I'll just tell you that Helm chart, Helm chart doesn't cover it for IaC for Kubernetes, right? You have Helm charts, but then almost everyone uses GitHubs. So now we have Argo CD to deploy Argo directories, and then I might use a Kubernetes controller by AWS or by Google with GKE, so it's another IaC, but then I'm using the Terraform to deploy the EKS.

So we're having Terraform deploying a Helm chart, which calls and get updates from Argo directory, and maybe it spins up some CDK, which no one hears about, in a dev environment, right?

Corey Quinn: It feels like the truth here is really that Kubernetes remains one of the best tools you can use to cosplay as being a cloud provider, because you have all of these recursive levels of complexity.

And I made that joke once, and I talked to some folks who work at the big cloud providers, and nope, that's how they do it too. It always becomes this Byzantine monster that arose organically.

Ido Neeman: Yes, I agree, but I will say, Kubernetes has done great for the cloud community, and it really allows us to unlock lots of value and scalability away.

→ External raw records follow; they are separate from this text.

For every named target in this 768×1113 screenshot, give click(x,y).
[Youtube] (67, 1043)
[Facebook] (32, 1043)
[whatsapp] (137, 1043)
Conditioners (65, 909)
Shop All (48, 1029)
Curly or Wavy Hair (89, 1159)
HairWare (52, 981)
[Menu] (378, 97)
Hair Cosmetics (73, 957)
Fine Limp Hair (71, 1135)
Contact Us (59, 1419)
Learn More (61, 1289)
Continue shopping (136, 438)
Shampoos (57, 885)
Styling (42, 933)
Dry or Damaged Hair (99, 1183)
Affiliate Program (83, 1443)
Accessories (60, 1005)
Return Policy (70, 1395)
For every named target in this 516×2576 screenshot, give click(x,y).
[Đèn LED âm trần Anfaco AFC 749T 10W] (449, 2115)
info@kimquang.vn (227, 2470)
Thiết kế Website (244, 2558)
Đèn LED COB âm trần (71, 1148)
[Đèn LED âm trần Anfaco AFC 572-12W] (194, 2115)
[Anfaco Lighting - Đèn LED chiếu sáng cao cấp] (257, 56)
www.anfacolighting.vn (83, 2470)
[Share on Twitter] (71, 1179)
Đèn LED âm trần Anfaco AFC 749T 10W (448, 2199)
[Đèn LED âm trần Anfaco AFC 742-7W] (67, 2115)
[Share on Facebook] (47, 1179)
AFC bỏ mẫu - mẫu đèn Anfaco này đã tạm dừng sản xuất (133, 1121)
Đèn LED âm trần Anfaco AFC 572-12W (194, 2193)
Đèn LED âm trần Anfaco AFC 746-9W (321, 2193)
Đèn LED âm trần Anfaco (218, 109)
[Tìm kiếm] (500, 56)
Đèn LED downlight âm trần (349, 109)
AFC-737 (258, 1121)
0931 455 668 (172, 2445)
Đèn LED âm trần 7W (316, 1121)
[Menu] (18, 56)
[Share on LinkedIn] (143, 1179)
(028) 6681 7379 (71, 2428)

The problem is, I'd say that the cloud practitioner community today divides into two Kubernetes purists. They think only through the Kubernetes, all the rest of us, but now you have, as mentioned earlier, Helm charts and algo to manage your Kubernetes, and you have Terraform and cloud formation and maybe Pulumi, and CDK, or anything else to manage your rest of the cloud, but in the end, it's the same thing. And then as you said, you know what I take my things back. I do think that the third most used IaC is not a pyac, rather it's UI. Why is it? Because if I have a CDN, I probably have an Akamai or a CloudFlare alongside my AWS CloudFront, right? And those SaaS applications are built for me to use as SaaS with UI. For ops, I have PagerDuty for monitoring. I might have something like a Grafana, right? So this is the third most used IaC, and it also must be managed as code.

Corey Quinn: Oh yeah. Using only AWS services for this, like, no, we have CloudFlare in our environment for DNS, but why do you have that?

Because we also have self-respect, which is, you know, kind of a necessary prerequisite to keeping some vestige of sanity going on here.

You keep mentioning Pulumi and that is pretty high on the list. The last time I kicked the tires on it, which was admittedly a few years back now, it felt like it was very interesting, but not quite ready for prime time.

Has that changed?

Ido Neeman: So I do think Pulumi is now at its primetime, or not at it, but it's definitely ready for primetime. We do see large enterprises using Pulumi. I will say that at least at the enterprise, not talking about startups, which makes sense to use, you know, Node.js if you think it's a decent programming language, which just to make sure we're all respectful, I don't think it's respectable to use it. But let's say.

Corey Quinn: Oh, it's absolutely not, but it is common.

Ido Neeman: Yes, exactly. So also cursing at the stoplight, right? But it's not something that we should do. So, we see Pulumi, especially at the bigger orgs using, are being used by, let's call it more specialty teams.

So we'll see the main platform or infrastructure team using Terraform inhale charge, but then the SecOps teams, because they, they have some application running in Java or in no JS and JavaScript, they use Pulumi to apply security guardrails on the infrastructure with it, but I would say this is a very bad practice of using multi-IaC. Because in the end you have one cloud infrastructure, which is interconnected.

You need to have one governance engine to control them all.

Corey Quinn: You're speaking to something that I've been feeling viscerally for a long time, which is that enterprises are definitionally, highly complex organizations. My first real taste of that was in the early days of me basically being a jerk on the internet and people said, oh, does Amazon hate you?

And early back then my response was, I don't know, but I'm sure gonna find out. What I learned over the years is that there's no Tim Amazon out there who is the keeper of the company's opinion. There are so many teams over there. Some of them really like what I do, a few of them can't stand me, but unfortunately from my perspective, the vast majority just haven't heard of me because they have better things to do than hang out on the internet.

Basically work for not great money. Awesome. Enterprise IaC, it feels the same way. You have different teams doing things differently. It is very hard to do a top-down, this is the blessed solution we'll be using for everything, which is the bane of security teams operational standards, and even if you can finally get there, great mergers and acquisitions always ruin it too.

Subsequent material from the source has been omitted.